Ravelry was the original free social networking service and website for crafters. It was founded in 2007 and functioned as an organizational tool for multiple fiber arts such as knitting, crocheting, spinning and weaving. The amount of chat rooms and groups a single person could access could be overwhelming at times. Things have changed. The fiber community has branched out since then. You can find them vlogging on YouTube or lamenting their crocheting struggles in Facebook groups, but the place where most crocheters seem to have flourished and found a community is Instagram.

With Instagram’s use of photographs and hashtags it became a naturally accessible and place for the fiber community with its image focused projects to thrive. Users have found a place to chat about their craft, advertise their wares and post pictures of their latest WIPs (works in progress).

Knit Purl

I realized I couldn’t comment on the values of the Instagram crafting community without reaching out and getting their opinion on the matter. A community doesn’t exist on the assumptions of one person. It is built, brick by brick, by a collective of voices. I reached out through Instagram stories and a post on my feed where fellow fiber artists could respond publicly or in a private message on what values or assumptions existed for them on Instagram.

The resounding answer was that there was a lot of generosity in the community. Generosity in supporting others over competition, in sharing tips and knowledge, sharing inspiration and providing constant encouragement in other’s creative endeavors. There is a value in shopping small. The false assumption that the fiber arts is an inexpensive hobby only draws attention to the cheapness and lack of value in human skills and labor that exists in fast fashion. The community also values diversity and inclusion for interests, sizing in patterns, even the types of crafts (crochet, knitting, weaving and yarn dying). Another important value in the community is crediting the original artist and using the community to fight against large corporations that copy small artists work and steal their creative content.

Black Lives Matter Zoom Background

A community as large and diverse as the fiber arts community on Instagram will, of course, have some disagreements. With a platform as large as Instagram some of these arguments will happen publicly in comments, some in direct messages and some in videos posted back and forth where names are hinted at, but not directly said. There is a regular debate over whether influencers should use their platforms for voicing their political opinions, or if the community should simply exist as a form of escapism.

There was a huge push to include Black Lives Matter as a constant topic coinciding with posts about crafts. We saw this last year when people wanted to show inclusion in the fiber community and support Black makers. There is a huge lack of diversity in blogs and crafting magazines and people pushed and demanded that more makers of color be represented in the craft. There was overwhelming support over the fiber arts community I’m involved with. It was decided that the maker community needed to engage in bigger issues and couldn’t just exist in a little yarn bubble.
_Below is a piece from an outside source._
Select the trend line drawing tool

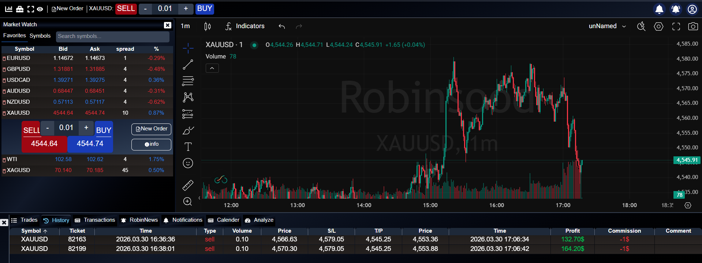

Sadly, the stereotype that only rich, white women can be crafters is one that has been pushed for so many years that many believe it’s true. In reality, people post about their projects from all over the world and from very different economic brackets. There was a social media trend that made its ways across Instagram over the summer which had designers showing their patterns made with cheaper yarns not just expensive indie dyed yarn. They wanted to show that anyone and everyone is welcome in the maker community. Anyone could have success and be embraced wholeheartedly. Personally, this was a really cool movement for me to see as a maker who primarily crochets in acrylic and less expensive yarns while being surrounded by a sea of posts on sweaters made from potentially hundreds of dollars of specially dyed yarn.

Another issue that piggybacks off the last one is whether people should earn money off of political movements. You see this in yarn color names, patterns inspired by the movement etc. When these disagreements happen, people get involved, lines are sometimes drawn and messages are sent back and forth. An unspoken rule to these disagreements is that you don’t say something and then block the person so they’re unable to respond. I find, as a whole, the Instagram community is much less passive aggressive and argumentative than the crafting community that resides on platforms like Facebook or even TikTok.


Tracking the Social Media Experience

It was an enlightening experience tracking my Monday Instagram post interactions over the last couple weeks. Each post did better than the last. This felt like quite the accomplishment. Some received more comments than others or inspired more interaction, but each week the number of likes increased.

My first post was a #meetthemaker post. It followed the #makermonday theme. The picture was a close-up selfie without any crafting projects in the image.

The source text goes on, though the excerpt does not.